-------- RECORDS SUPPLIED
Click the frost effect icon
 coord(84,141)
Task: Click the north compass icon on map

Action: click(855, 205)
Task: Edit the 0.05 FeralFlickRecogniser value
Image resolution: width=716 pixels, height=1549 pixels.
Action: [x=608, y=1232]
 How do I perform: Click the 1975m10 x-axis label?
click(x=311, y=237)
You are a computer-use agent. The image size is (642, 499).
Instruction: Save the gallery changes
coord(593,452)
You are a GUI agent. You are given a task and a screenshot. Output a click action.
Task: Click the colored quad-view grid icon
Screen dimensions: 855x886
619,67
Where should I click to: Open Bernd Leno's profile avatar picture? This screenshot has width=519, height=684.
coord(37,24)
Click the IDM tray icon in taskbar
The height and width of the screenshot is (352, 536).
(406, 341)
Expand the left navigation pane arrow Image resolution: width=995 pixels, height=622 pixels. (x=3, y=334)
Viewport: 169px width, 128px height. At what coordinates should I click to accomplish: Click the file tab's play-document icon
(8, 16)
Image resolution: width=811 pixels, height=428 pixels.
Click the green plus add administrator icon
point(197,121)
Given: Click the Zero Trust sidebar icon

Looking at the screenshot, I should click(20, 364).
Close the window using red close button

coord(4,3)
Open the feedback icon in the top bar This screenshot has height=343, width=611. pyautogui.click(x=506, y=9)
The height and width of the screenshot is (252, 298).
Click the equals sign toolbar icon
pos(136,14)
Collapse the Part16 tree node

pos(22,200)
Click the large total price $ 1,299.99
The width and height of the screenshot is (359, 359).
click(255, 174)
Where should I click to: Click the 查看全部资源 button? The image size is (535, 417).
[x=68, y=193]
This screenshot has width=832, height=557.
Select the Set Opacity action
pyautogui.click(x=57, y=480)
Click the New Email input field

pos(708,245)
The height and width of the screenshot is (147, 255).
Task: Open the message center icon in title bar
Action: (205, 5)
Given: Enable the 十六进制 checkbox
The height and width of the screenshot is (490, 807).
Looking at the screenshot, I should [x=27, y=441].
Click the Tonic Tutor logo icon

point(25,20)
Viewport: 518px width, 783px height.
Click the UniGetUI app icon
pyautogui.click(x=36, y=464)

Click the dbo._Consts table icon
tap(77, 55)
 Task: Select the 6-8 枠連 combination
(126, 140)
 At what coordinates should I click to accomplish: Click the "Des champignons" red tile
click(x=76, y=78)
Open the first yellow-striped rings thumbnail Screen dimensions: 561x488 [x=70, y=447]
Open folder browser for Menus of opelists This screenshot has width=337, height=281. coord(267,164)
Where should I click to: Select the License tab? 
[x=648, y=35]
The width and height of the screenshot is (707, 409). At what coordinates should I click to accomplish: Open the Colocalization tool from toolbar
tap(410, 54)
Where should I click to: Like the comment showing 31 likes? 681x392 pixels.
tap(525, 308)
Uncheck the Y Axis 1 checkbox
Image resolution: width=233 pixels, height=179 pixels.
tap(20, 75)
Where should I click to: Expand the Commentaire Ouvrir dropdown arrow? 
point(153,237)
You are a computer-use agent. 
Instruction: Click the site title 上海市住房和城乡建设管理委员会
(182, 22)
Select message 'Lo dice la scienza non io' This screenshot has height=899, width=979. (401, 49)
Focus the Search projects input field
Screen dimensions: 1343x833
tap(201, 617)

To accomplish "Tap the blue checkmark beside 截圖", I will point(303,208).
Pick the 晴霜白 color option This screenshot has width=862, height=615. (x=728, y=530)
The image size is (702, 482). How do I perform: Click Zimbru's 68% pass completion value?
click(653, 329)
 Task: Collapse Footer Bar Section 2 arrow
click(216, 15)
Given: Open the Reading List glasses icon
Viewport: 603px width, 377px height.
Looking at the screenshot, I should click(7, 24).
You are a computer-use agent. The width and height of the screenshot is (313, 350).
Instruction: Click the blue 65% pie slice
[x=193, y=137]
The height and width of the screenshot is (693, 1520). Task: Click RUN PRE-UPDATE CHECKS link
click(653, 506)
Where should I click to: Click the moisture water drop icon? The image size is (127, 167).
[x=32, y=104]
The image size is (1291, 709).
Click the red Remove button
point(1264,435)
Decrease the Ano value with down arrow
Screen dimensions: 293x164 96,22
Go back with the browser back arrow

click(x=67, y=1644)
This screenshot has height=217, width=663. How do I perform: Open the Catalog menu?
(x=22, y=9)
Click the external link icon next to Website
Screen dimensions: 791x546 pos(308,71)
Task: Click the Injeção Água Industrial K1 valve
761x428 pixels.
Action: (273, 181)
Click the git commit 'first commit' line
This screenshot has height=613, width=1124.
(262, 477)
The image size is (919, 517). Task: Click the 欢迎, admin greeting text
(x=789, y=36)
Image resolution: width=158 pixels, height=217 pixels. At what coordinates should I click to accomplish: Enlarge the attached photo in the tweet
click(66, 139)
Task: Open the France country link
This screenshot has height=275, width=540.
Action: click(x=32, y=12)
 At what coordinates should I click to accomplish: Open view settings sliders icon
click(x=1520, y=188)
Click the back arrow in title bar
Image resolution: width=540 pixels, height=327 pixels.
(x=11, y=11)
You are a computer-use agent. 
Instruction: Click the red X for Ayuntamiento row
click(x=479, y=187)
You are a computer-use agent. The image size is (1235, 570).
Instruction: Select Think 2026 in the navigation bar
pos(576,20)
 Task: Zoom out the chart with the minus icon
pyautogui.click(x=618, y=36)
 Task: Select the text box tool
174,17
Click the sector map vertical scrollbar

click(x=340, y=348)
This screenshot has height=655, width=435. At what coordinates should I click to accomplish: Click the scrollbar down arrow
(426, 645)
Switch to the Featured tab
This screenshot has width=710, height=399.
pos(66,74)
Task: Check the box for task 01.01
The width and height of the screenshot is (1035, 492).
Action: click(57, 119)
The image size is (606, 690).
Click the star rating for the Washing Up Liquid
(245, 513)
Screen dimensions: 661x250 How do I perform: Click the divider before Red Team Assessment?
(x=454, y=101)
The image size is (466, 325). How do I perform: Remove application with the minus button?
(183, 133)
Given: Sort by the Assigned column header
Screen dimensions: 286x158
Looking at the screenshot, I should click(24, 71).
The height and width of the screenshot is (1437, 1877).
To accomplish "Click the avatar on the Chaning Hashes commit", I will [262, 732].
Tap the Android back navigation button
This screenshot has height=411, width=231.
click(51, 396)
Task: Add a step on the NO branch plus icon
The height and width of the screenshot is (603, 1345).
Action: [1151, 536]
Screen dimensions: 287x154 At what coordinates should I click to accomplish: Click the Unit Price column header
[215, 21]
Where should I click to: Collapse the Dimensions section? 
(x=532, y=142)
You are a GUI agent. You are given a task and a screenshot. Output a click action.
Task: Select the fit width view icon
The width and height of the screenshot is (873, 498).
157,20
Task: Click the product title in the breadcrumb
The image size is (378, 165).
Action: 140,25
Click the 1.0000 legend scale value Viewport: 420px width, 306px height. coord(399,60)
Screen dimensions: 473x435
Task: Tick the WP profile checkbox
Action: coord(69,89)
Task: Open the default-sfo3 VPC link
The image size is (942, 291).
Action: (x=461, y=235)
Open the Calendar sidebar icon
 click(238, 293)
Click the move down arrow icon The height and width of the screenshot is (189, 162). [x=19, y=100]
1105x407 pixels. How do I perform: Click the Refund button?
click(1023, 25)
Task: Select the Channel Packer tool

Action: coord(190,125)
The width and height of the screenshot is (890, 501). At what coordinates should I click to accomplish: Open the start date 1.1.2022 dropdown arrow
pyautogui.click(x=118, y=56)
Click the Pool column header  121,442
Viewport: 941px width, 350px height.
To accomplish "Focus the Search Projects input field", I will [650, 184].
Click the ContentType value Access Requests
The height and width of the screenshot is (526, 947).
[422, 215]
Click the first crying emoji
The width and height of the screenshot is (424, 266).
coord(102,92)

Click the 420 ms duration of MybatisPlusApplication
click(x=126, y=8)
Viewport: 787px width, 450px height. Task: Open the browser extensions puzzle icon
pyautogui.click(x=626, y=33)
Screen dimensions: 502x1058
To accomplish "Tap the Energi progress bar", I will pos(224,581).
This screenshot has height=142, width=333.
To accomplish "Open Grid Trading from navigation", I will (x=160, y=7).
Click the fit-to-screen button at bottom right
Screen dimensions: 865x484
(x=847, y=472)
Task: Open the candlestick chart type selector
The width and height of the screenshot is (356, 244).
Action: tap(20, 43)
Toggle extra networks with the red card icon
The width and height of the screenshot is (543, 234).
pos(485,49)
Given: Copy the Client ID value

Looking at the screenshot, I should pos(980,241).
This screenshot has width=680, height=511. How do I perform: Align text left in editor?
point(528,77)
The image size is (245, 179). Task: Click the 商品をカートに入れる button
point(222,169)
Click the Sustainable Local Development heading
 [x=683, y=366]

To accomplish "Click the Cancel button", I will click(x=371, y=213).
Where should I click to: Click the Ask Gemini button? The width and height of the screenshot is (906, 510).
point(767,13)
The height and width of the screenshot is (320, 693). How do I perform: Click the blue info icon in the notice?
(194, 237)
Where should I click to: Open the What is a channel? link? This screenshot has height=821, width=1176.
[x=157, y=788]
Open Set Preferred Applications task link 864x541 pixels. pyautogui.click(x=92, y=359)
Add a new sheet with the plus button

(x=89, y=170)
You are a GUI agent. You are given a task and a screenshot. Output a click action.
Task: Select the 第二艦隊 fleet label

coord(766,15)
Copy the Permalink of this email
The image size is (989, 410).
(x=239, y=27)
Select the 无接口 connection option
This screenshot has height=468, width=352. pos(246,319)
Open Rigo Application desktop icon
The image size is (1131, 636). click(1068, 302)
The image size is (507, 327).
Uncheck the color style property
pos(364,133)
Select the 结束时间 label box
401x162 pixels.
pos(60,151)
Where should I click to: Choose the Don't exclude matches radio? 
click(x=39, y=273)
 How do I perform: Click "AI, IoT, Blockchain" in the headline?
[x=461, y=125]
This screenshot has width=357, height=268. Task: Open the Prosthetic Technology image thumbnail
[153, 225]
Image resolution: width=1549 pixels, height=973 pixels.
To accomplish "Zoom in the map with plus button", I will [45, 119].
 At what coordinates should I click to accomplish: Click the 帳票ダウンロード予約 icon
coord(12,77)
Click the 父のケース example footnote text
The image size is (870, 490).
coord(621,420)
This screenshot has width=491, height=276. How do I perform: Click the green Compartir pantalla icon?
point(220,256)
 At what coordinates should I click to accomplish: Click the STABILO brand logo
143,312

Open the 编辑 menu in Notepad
----------------
ACTIVITY - Lines holding "computer": count them across the data and reply with the number alone.

TASK SOLUTION - 5